"I'm waiting again," I said.
"The hell you are," said Victor, "your beer's right in front of you."
"You know what I mean," I said. I leaned back in to the booth, at the same time extending my arm, far, far out form my shoulder, stretching my reach much farther than it should have gone, to grasp the handle of my stein, and bring my beer back to my lips.
"I've found my way back into my rut," I said. "I thought I was done with ruts."
"You'll never be done with ruts," said Victor. "Ruts are what define you."
"I suppose that's true," I said.
"You don't need to suppose it," said Victor, "I'm telling you."
"Yeah, you're telling me. I get into ruts so I can regulate and dispense with the day-to-day crap of getting by. So I can ignore the sleeping, and the eating, and the working, and get on with the living. Focus on the stuff that really matters in the long term."
"Matters?" said Victor. "What do you mean matters?"
'You know," I said. "Matters."
"You mean the stuff that will make your life worthwhile?"
"Yeah," I said. "The stuff that matters."
"I've been wondering," said Victor. "I've been wondering about the stuff that matters. What if the sleeping, the eating, and the working is the stuff that matters?"
I took another sip of my beer and said nothing. I'd been wondering the same thing, myself. Well, maybe not in those terms. No, as a matter of fact, not at all in those terms. Victor had suggested a possibility of meaning -- he'd identified something that mattered, whereas I... me, I'd come up with nothing. I didn't wonder whether the quotidian stuff was what mattered, I worried instead that nothing mattered.
I'd consumed a little too much nihilist art, I think. Seen one too many nihilist movies, read one too many nihilist screeds. In the end, nothing matters, and since the now is just a step on the road to the end, nothing mattered now, either. And if it didn't matter, whether it was the product of the rut, or the rut itself, what purpose was there in doing it?

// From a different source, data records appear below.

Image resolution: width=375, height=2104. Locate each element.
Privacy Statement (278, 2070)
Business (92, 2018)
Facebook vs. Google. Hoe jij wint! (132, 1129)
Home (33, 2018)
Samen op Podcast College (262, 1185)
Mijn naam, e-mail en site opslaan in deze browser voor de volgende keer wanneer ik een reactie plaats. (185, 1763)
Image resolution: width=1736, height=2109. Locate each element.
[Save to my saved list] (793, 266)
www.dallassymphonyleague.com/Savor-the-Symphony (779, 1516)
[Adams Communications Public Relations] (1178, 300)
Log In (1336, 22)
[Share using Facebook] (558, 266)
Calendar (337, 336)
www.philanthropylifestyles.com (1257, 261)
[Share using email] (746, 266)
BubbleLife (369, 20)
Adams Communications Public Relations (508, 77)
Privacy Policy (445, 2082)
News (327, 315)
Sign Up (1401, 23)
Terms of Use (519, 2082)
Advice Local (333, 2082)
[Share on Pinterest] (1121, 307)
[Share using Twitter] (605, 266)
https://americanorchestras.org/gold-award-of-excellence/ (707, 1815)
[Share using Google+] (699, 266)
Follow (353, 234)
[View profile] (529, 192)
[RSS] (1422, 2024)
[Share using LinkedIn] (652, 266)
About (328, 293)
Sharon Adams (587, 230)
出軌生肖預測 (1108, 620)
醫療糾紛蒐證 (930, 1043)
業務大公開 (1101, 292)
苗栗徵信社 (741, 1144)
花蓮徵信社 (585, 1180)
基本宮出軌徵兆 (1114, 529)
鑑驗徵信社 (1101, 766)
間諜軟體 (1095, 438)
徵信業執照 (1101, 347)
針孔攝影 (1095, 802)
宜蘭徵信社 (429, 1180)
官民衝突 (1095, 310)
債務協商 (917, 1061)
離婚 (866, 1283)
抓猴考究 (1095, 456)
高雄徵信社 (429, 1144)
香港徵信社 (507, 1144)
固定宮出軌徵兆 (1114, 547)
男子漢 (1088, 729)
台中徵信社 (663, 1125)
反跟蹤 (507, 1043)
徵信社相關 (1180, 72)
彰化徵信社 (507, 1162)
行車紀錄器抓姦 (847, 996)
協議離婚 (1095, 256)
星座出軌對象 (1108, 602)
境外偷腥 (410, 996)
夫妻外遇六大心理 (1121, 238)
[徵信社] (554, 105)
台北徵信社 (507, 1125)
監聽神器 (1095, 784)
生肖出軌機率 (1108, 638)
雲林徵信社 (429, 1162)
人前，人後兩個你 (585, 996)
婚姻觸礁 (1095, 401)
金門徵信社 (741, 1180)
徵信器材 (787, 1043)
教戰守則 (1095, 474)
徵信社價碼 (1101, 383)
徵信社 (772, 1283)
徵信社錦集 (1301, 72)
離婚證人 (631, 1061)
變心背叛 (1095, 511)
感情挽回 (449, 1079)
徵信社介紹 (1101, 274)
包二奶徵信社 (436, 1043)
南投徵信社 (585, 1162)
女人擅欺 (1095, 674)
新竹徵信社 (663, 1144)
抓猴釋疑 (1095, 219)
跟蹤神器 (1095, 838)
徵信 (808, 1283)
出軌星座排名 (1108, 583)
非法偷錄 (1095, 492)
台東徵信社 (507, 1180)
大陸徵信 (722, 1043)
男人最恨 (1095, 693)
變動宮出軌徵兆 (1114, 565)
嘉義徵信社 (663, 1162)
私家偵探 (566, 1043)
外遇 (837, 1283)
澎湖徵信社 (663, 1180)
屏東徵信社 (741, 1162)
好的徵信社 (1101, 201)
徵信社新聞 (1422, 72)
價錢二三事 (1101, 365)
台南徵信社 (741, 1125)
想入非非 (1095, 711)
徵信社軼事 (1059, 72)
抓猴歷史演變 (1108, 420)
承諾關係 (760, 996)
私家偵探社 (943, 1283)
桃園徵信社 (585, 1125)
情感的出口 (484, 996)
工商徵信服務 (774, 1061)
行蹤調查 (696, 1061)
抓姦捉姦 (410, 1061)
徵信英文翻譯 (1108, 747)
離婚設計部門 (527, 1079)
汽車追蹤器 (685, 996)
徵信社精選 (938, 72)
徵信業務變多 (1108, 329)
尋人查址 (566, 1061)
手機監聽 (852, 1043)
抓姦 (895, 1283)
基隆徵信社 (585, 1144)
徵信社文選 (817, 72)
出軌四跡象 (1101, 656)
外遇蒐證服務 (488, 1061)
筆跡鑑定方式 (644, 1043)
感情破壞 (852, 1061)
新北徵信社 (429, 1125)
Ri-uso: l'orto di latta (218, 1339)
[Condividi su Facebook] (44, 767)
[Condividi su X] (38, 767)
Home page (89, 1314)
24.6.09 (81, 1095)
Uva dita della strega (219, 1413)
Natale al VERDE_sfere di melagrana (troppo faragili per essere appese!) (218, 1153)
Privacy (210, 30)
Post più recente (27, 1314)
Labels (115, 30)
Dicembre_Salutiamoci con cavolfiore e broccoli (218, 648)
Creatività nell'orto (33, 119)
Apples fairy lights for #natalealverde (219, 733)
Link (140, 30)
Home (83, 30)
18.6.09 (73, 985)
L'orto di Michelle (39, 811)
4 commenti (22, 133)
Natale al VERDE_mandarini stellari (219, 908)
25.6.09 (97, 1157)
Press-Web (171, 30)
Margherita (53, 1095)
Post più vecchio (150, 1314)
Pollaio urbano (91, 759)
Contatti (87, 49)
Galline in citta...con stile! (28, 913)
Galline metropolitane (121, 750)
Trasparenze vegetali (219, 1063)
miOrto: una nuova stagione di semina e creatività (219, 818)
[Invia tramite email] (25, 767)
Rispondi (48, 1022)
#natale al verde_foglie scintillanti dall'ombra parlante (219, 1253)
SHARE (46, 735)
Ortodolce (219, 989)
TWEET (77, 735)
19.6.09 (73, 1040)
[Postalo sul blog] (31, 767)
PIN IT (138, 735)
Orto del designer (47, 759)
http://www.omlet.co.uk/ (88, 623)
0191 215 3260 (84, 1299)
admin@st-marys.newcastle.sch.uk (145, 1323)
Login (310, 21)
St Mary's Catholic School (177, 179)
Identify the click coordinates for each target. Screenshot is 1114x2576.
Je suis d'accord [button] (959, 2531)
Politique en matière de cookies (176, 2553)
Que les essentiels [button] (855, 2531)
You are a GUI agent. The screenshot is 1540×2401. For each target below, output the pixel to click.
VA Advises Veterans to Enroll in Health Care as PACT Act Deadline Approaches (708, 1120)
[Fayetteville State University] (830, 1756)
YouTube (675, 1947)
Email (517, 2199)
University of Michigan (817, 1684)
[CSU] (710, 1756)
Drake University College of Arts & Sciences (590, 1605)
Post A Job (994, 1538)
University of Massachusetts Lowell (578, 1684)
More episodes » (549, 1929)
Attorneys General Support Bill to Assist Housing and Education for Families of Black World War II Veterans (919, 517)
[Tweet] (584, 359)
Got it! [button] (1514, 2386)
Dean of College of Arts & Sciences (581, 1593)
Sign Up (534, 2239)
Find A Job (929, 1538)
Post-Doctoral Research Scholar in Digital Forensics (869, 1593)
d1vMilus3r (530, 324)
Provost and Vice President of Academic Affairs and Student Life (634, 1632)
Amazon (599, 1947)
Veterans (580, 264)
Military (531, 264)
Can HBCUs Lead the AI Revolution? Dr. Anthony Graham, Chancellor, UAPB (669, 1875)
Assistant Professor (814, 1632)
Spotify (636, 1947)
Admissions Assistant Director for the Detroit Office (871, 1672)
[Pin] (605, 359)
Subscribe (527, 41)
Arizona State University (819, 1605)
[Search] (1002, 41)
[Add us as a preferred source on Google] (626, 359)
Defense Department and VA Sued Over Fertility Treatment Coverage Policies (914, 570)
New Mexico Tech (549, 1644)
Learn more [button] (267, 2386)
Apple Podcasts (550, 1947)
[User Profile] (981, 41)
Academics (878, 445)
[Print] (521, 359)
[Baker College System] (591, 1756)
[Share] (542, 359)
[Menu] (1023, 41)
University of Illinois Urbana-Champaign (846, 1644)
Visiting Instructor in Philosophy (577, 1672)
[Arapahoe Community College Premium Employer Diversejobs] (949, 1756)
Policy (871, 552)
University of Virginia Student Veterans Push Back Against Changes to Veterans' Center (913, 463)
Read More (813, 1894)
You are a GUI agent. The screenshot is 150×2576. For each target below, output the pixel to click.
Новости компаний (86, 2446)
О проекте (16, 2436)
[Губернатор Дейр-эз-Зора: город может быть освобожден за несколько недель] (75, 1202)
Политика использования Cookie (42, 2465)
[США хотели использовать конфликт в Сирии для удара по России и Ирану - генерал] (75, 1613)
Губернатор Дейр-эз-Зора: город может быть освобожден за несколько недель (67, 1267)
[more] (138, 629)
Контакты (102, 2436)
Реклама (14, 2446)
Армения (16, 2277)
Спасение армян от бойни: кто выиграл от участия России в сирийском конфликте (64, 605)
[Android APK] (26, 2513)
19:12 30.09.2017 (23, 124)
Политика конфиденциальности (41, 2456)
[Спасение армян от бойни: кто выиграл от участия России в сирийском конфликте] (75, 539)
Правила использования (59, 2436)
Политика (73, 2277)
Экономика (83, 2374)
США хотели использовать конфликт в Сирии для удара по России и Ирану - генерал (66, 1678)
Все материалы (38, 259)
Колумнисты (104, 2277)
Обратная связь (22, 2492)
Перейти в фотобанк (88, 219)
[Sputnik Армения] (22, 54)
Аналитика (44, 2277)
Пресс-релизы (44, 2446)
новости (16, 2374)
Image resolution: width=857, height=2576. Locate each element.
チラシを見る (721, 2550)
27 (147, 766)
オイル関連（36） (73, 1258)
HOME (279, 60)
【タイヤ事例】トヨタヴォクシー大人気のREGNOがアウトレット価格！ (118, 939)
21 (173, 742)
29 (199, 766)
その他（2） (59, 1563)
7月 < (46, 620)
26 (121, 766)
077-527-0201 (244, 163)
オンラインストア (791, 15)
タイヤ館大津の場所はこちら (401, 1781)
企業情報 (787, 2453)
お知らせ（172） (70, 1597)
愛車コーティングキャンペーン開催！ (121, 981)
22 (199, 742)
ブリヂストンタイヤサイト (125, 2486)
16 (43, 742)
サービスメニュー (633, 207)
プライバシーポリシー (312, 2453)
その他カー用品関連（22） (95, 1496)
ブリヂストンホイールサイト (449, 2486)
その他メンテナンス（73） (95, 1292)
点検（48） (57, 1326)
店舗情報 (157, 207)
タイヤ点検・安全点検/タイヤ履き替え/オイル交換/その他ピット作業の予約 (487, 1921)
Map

"Have you ever seen Solaris?" I asked.
"Yeah," said Victor.
"The Russian one?" I asked.
"No," said Victor. "The Clooney one."
"Yeah, they're both good," I said, "but the Russian one troubled me more. At the end of it, I thought that the hero had decided that a fantasy life -- a life separate and distinct from the utterly real -- was preferable to real life. In his real life, he didn't love his wife. It was only when she was a facsimile that he began to love her."
Victor said nothing, but stared back into me. I continued.
"The movie ended without answering any questions, without happiness or peace of mind or even continuity for the characters. And it made me wonder: what's the point of it all?"
"The movie?" asked Victor.
"Yeah, the movie, and life itself -- as it's portrayed in the movie. So pointless, and unmoving, and seemingly endless. And we travel through it without knowing what we want until it's gone."
"Or you do, at least."
"Yeah, maybe it's just me. Just me and Tartovsky."
"Or just you. Just because Tartovsky filmed it doesn't mean he felt it."
"But that's my point, see," I said. "What's the point of a film like that? Or a nihilist screed? Art is supposed to take me someplace, to transport me to another man's reality. I'm supposed to visit a foreign mindscape. Why must it be one that is devoid of meaning, lacking any comforting illusion of order and purpose? Don't I get enough of that in my own reality?"
"Maybe," said Victor, "such art is calibrated for people who don't get so much of it in reality."
"Maybe," I said. "But it's so self-reinforcing! Nihilist art only reinforces itself. Unless I can refute it -- that is to say, unless it has been a total failure in exposing reality -- all it can do is serve as a downer. As a downer, it makes me reflect more on the pointlessness of life, and the more I reflect on that, the less likely I am to make any positive changes, or bother to try to change the world -- and the more nihilistic life itself becomes."
"That's like... uh... cosmic, man," said Victor.
"Don't I know it," I said. "And that's why I'm still waiting."
"Waiting for what?"
"I don't know," I said. "But it's coming. And it's big. And I can't do anything until it arrives. I have to hold perfectly still, to prepare, or things won't be right and it won't arrive."
"I know exactly what you mean," said Victor.
"Yeah?"
"Yeah," he said. "My beer's totally empty, and I've been waiting this whole time for a refill."